Bitcoin has become a thing ever since Elon Musk has extended its support to cryptocurrency. The value of digital currencies like Dogecoin and Bitcoin go up and down based on Musk's tweets. But some online scammers are misusing the popularity of Musk and using his name to con people. A British woman, who is also an investor in cryptocurrency, lost her savings worth 9 000 (Rs 9,00,000 approximately).
As per a BBC report, a woman named Julie Bushnell fell for a Bitcoin fraud and lost her savings. The woman has told the news publication that she saw a story on a fake BBC website that claimed that Musk would pay back double the amount of any Bitcoin deposit. The scammers had used the branding of BBC News which fooled the woman. The website carried a story with a headline that read, "Tesla buys $1.5 billion bitcoin, plans to give away $750M of it."

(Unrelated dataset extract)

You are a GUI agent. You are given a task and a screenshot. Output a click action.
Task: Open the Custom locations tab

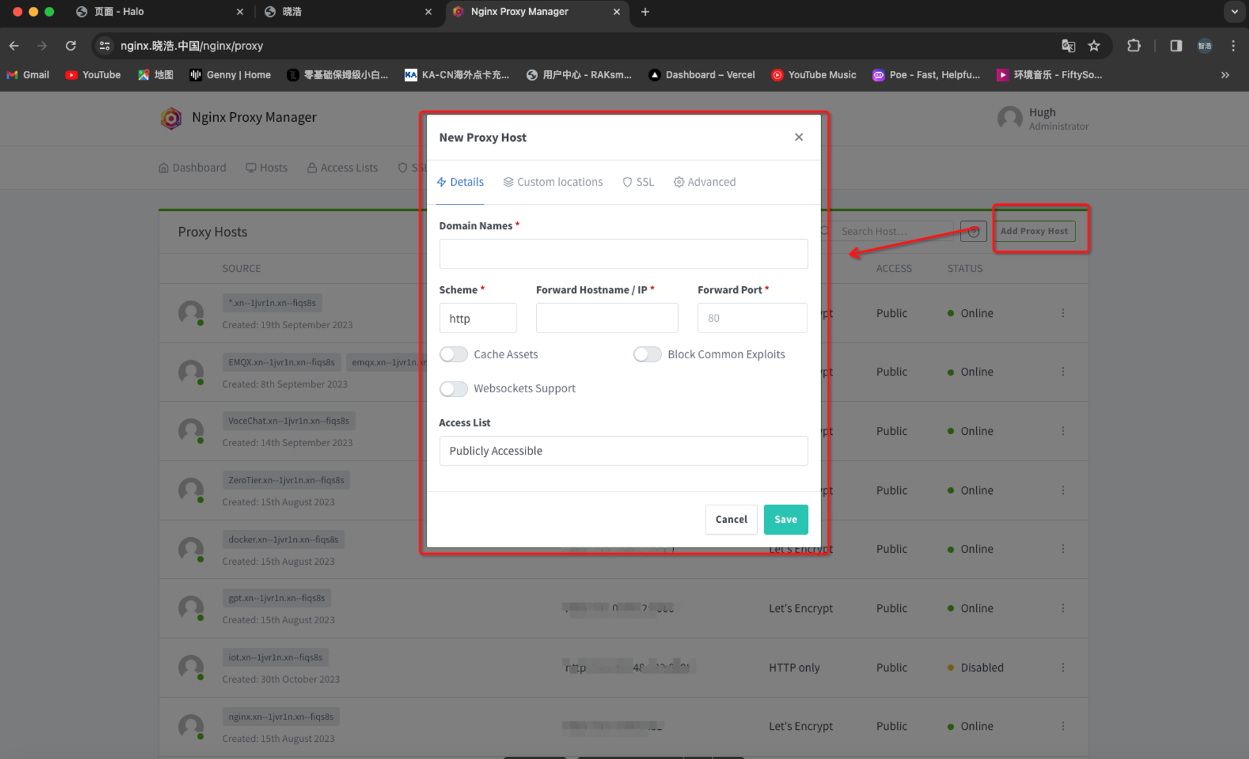tap(553, 182)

In the hope to double her money, Bushnell, who works as a teacher in Brighton, paid 9,000 to the online scammers which she had saved for her new home. Soon after making the deposit, she waited for the payment to arrive but when she did not receive anything in return of her 9,000, she realised that she has been conned.
"It has affected me massively. I wish I could have that time back - go in a time machine and not make those couple of clicks. They have robbed me of my dignity, self-respect, self-worth and strength. They have sucked all the goodness of life out of me," Bushnell told BBC. She also expressed that she is ashamed of falling for a Bitcoin fraud despite being an investor in cryptocurrency. Now with her money gone, Bushnell wants to raise awareness about the fake giveaway gang so other people don't fall for it.
The fake BBC site which conned the women is still up and running. The news publication has said that it has taken action to have the site closed down. "We urge people to check the veracity of websites and not to supply any personal information," BBC said.
Giveaway scams are not something unheard of. As per research conducted by crypto-community Whale Alert, the giveaway gangs have made more than $18m worldwide in the first three months of 2021 after conning over 5600 people. In 2020, the number of people who were conned was 10,500.